А перед ними уже расстилался морской порт Балтимора. Десятки судов самых разных размеров и форм стояли у причалов. Сотни кранов занимались их погрузкой и разгрузкой. Бесчисленное множество автомашин, фургонов сновали туда – сюда. Подъездные железнодорожные пути были забиты вагонами. Словом, обычная картина крупного торгового порта.
Опустившись на вертолётную площадку морвокзала, путешественники направились к причалу возле которого стояли экранопланы. К немалому удивлению Саша впервые увидел крылатый корабль. Приплюснутый овальный серебристый корпус был снабжён широким и коротким крылом, оканчивающимся плоскими вертикальными пилонами. С правого борта крыло нависло над причалом и слегка покачивалось. Корма экраноплана также оканчивалась плоским крылом с двумя вертикальными стабилизаторами, уходившими вверх и вниз, под воду.
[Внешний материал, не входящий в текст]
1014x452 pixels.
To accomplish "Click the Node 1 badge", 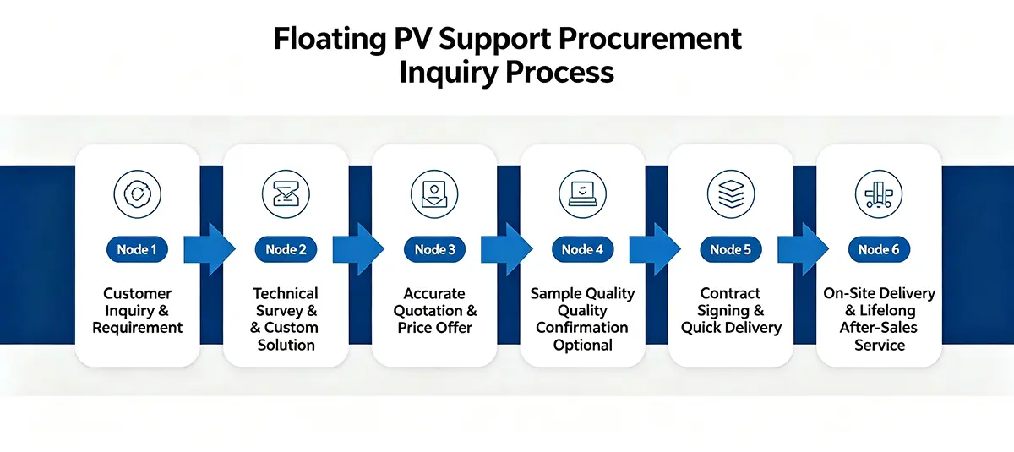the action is pos(137,249).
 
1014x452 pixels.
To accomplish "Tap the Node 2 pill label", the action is pos(286,249).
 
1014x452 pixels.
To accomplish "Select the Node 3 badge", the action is pos(434,249).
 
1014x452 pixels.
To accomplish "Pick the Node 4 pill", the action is pos(582,249).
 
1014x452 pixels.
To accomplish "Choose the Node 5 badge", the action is pos(731,249).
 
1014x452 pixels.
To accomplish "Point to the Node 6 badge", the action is pos(879,249).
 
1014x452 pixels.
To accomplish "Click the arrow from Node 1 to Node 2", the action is pos(210,249).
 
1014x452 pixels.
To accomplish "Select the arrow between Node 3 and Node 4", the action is pos(506,249).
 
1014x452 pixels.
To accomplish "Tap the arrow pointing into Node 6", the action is pos(803,249).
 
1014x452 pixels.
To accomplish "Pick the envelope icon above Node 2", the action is pos(286,194).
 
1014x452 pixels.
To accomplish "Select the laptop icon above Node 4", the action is pos(582,194).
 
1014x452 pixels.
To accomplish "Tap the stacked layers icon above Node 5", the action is pos(731,194).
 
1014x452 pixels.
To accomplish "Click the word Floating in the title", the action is pos(330,40).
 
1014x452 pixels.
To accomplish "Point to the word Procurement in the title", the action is pos(650,39).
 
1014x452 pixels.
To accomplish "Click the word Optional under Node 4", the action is pos(582,346).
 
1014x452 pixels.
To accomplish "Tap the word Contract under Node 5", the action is pos(730,294).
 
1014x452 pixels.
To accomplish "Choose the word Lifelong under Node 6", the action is pos(887,311).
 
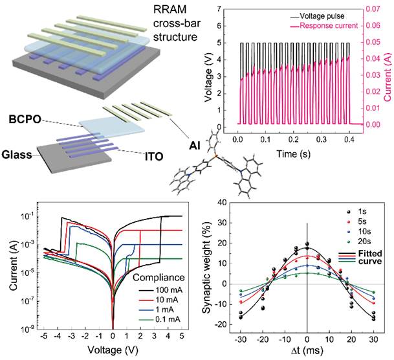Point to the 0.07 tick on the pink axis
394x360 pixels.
tap(373, 9)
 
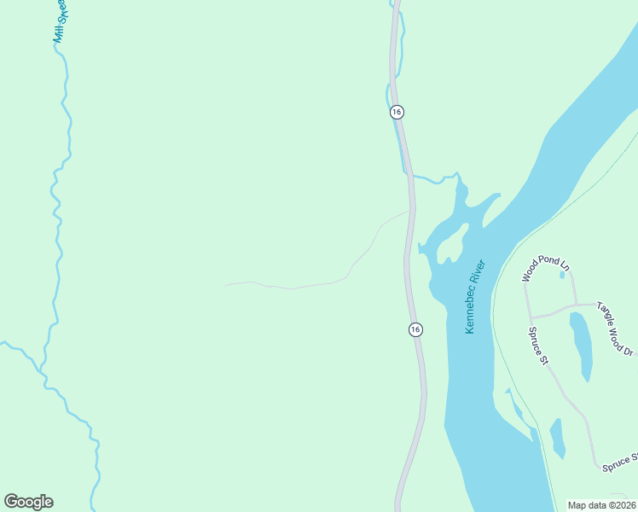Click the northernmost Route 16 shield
coord(397,112)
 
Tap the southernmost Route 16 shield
coord(415,329)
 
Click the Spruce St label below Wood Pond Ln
coord(537,346)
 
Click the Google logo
coord(28,502)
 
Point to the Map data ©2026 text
coord(601,505)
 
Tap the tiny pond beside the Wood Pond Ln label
coord(563,274)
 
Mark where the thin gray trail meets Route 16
coord(410,210)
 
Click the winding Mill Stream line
coord(57,213)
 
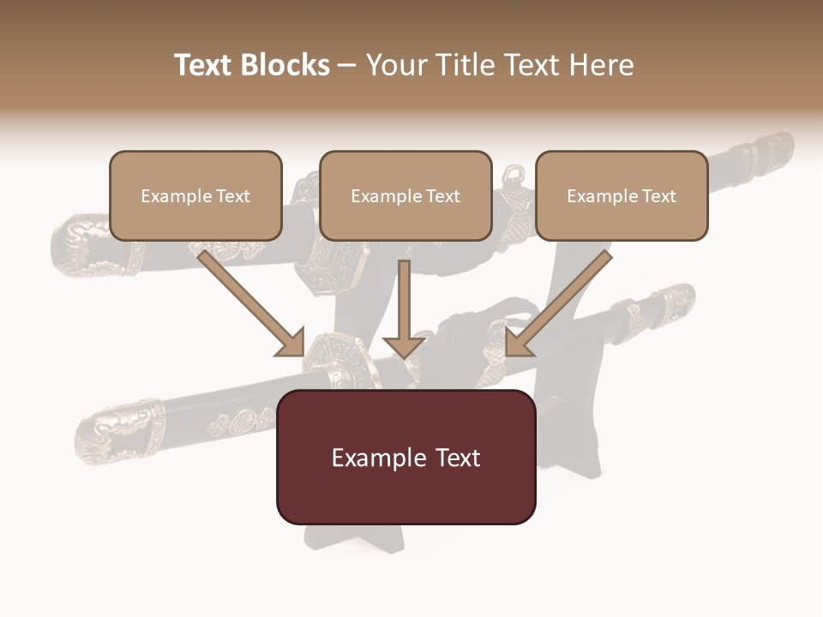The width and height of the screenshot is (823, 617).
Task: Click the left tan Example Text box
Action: tap(195, 195)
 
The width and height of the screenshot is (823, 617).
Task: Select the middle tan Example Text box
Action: tap(405, 195)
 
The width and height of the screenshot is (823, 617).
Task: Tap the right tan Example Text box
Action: tap(622, 195)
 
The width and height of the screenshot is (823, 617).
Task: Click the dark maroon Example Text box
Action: tap(405, 457)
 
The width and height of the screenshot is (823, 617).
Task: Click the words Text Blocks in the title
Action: tap(251, 65)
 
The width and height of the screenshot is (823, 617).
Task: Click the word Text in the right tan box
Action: tap(658, 196)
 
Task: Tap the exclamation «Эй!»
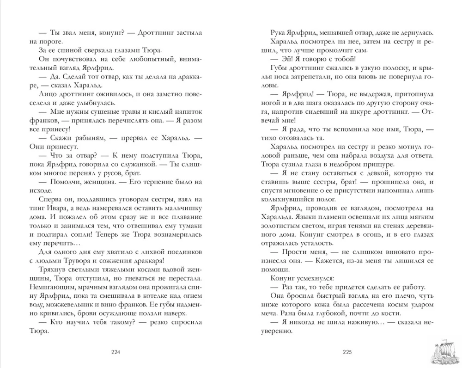287,59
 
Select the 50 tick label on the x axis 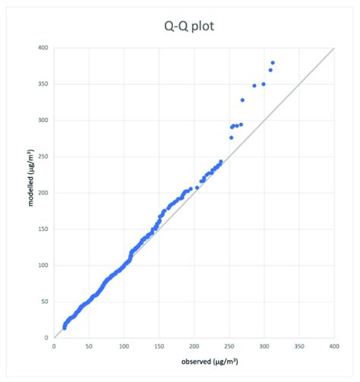89,346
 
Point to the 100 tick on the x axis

Возле входной двери был установлен трап, по которому пассажиры поднимались на борт крылатого судна.
Евгений Робертович ещё в Вашингтонском аэропорту сделал заявку на шестерых пассажиров до Майами-Бич. При входе бортпроводник проверил наличие оплаты и пригласил всех пройти в салон. Саша чуть задержался на трапе и глянул в прозрачную зеленоватую воду. Он увидел серебристый борт, круто уходящий вниз, и ещё одно крыло – подводное.
– Так у него и снизу есть крылья? – спросил он у Георгия Евгеньевича.
– Да. Сначала он разгоняется на подводных крыльях, выходит из воды, а затем летит на воздушных.
Салон был похож на салон обычного пассажирского самолёта для местных авиалиний. Александр занял место у иллюминатора, рядом сели Валера и Женя. Пассажиров было немного и часть кресел пустовало.
Минут через десять убрали трап, двери салона закрылись, и за бортом послышался характерный гул реактивных двигателей. За иллюминатором медленно поплыли причалы, стоящие возле них грузовые суда, танкеры. Некоторые из них имели довольно странную форму. Борта их были закруглены, как у подводной лодки, а посредине торчал высоченный плавник, как у акулы. На верху плавника было сооружение, напоминающее катер.